NR AOSJ
AU Feldmann,G.; Bodemer,M.; Körtner,K.; Poser,S.; Zerr,I.
TI Levels of cellular prion protein (PrPc) in the cerebrospinal fluid in sCJD
QU International Conference - Prion diseases: from basic research to intervention concepts - TSE-Forum, 08.10.-10.10.2003, Gasteig, München - Poster session - BR-80
PT Konferenz-Poster
AB
Prion diseases have been recognized in many mammalian species and are characterized by the accumulation in the nervous system of the protease resistent isoform (PrPsc) of a host-coded membrane glycoprotein (PrPc). The role of the pathological isoform of the prion protein in the pathogenesis of prion diseases has been analyzed in detail, but the normal cellular function of PrPc still remains enigmatic. We thereby used an ELISA-based methodology to evaluate total PrPc levels in cerebrospinal fluid (CSF) from patients with neuropathological confirmed and probable CJD and controls with various other dementia.

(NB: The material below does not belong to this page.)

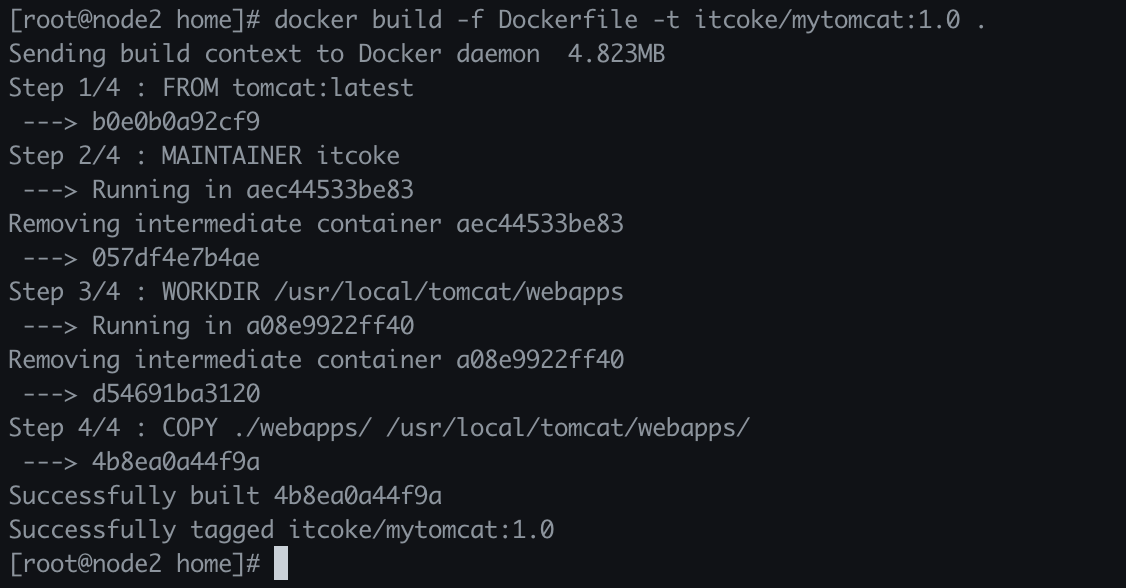Click the Successfully tagged itcoke/mytomcat:1.0 message
Screen dimensions: 1126x588
point(281,530)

In total, we analyzed 107 CSF samples. We measured the PrPc levels in CSF using the Platelia Detection Kit from BioRad. As a standard we used a recombinant prion protein (Prionics). The average concentration of PrPc in CSF from CJD patients was 24.6 ng/ml with a median of 24 ng/ml and a variation between 7 and 46.7 ng/ml. The comparison measurement between CSF from patients with AD and controls showed significant differences. The CSF from AD patients showed lower values than the controls.
To evaluate the diagnostic feasibility of total PrPc concentration further investigations are necessary. The next step will be the comparison between PrPc concentration with different other surrogat marker. It is also of interest to evaluate these data regarding the polymorphism of the prion protein gene.
This work was supported by the Bundesministerium für Bildung und Forschung (0312720)
AD G. Feldmann, M. Bodemer, K. Körtner, S. Poser, I. Zerr, University Hospital of Göttingen, Department of Neurology, Germany
SP englisch
PO Deutschland